I hold you as a thing enskied and sainted,
By your renouncement an immortal spirit
And to be talked with in sincerity,
As with a saint.

These are not the words of someone who thinks that sex is of no moral import. On the contrary, they are the words of someone who takes St. Paul’s view of sex as a regrettable but inevitable snare, which most people, Lucio included, are too weak to avoid. His own conduct, however, is a living refutation of the impossibility of imposing the Pauline view by force, as Angelo tries to do.

A speech that the Duke, disguised as a friar, addresses to Pompey, Mistress Overdone’s tapster, provides the key to the play. The Duke, remember, is responsible for the moral laxity of Vienna, but his previous reluctance to enforce the “strict statutes and most biting laws” does not spring from an ideological belief that everyone should be allowed to do whatever he wants, that anything goes, but rather from inattention, weakness, cowardice, and perhaps a desire for popularity. He is not himself licentious, being a studious and cultivated man, nor does he approve of licentiousness in others. He says to Pompey:

Fie, sirrah, a bawd, a wicked bawd!
The evil that thou causest to be done,
That is thy means to live. Do thou but think
What ‘tis to cram a maw or clothe a back
From such a filthy vice. Say to thyself,
From their abominable and beastly touches
I drink, I eat, array myself and live.
Canst thou believe thy living is a life,
So stinkingly depending?

This is not just rhetoric: the Duke, still disguised as a friar and acting, presumably, on religious authority, has Pompey carted off to jail.

The key word is “beastly”: their beastly touches. By beastliness, the Duke means sexuality without the human qualities of love and commitment: for without love, sex is merely animal—beastly in the most literal sense. And, as the play’s premise makes clear, the animal triumphs over the human when laws or institutions are too weak. The baby is not socialized by the nurse but beats her whenever it is thwarted in a desire, which in infancy can only be instinctive. It is only by having desire thwarted, and thereby learning to control it—in other words, by becoming civilized—that men become fully human.

So if Shakespeare is not a Puritan—he certainly does not think, because there is such a thing as virtue, that there shall be no more cakes and ale—he is not a complete latitudinarian in moral matters either.
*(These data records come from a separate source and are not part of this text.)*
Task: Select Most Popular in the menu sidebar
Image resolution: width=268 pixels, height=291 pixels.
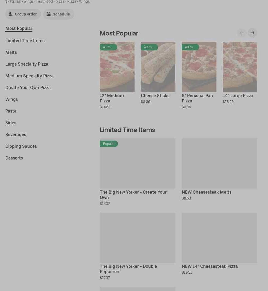Action: click(x=19, y=28)
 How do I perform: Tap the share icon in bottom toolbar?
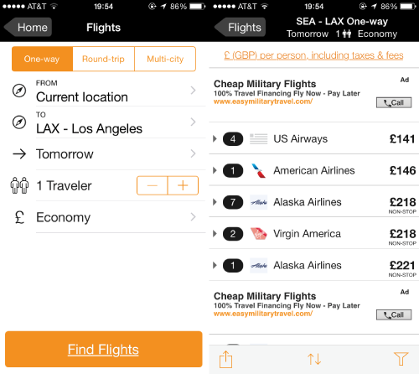[225, 360]
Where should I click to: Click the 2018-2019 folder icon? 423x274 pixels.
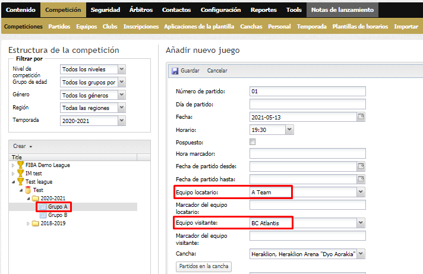pyautogui.click(x=35, y=223)
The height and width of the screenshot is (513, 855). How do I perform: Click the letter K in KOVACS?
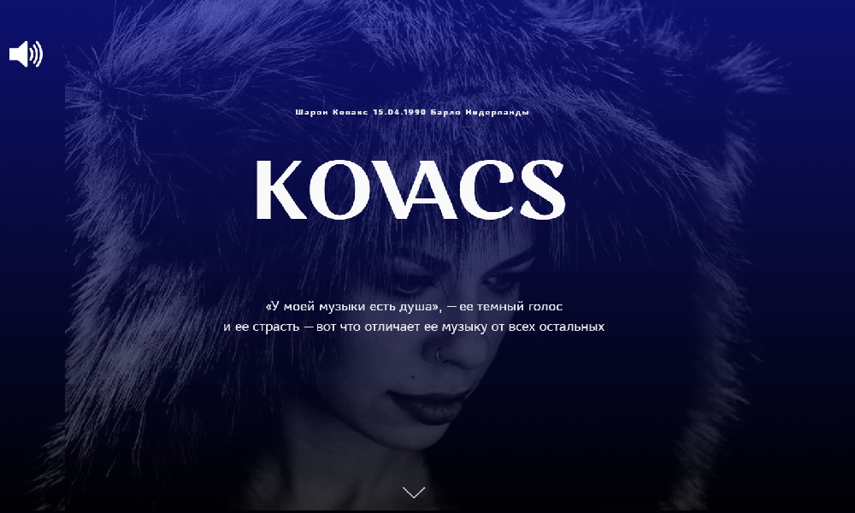tap(280, 190)
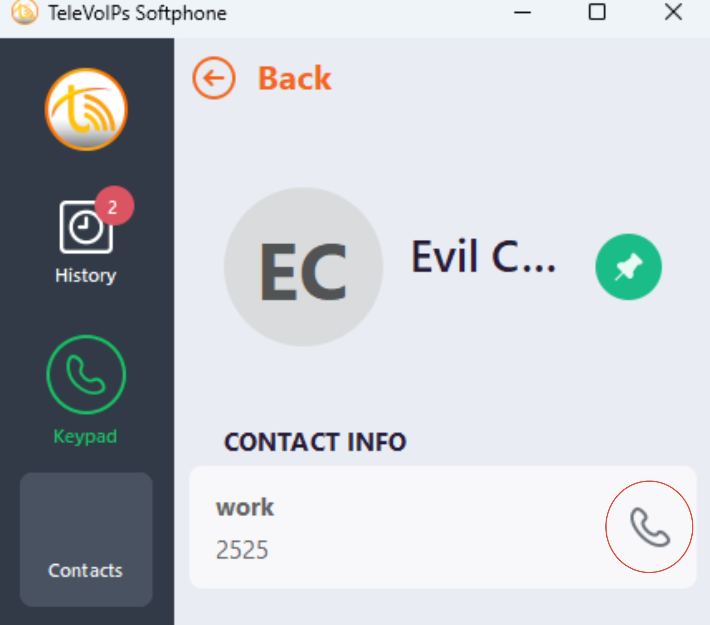Click the TeleVoIPs logo in the sidebar

(x=86, y=109)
On the one hand, Angelo’s utopian scheme to “extirp it quite” must founder on the rock of human nature, not least the human nature of the would-be extirpers themselves (as history attests); on the other, complete surrender to instinct leads to beastliness and therefore to a shallowing of the human personality. Shakespeare thus places himself between utopian totalitarians and libertarian fundamentalists. He provides us with no easy answers to the questions that confront us now and that will always confront us. His is a call neither to draconian severity and repression, nor to utter leniency and permissiveness, the two temptations of those who like to argue from first principles. He calls us to proportion, that is to say to humanity. We must both recognize the limitations imposed upon us by our natures and at the same time not give up striving to control ourselves. If we fail to do either, we shall succumb to ideological or instinctual beastliness—or (the curious achievement of our own age) to both.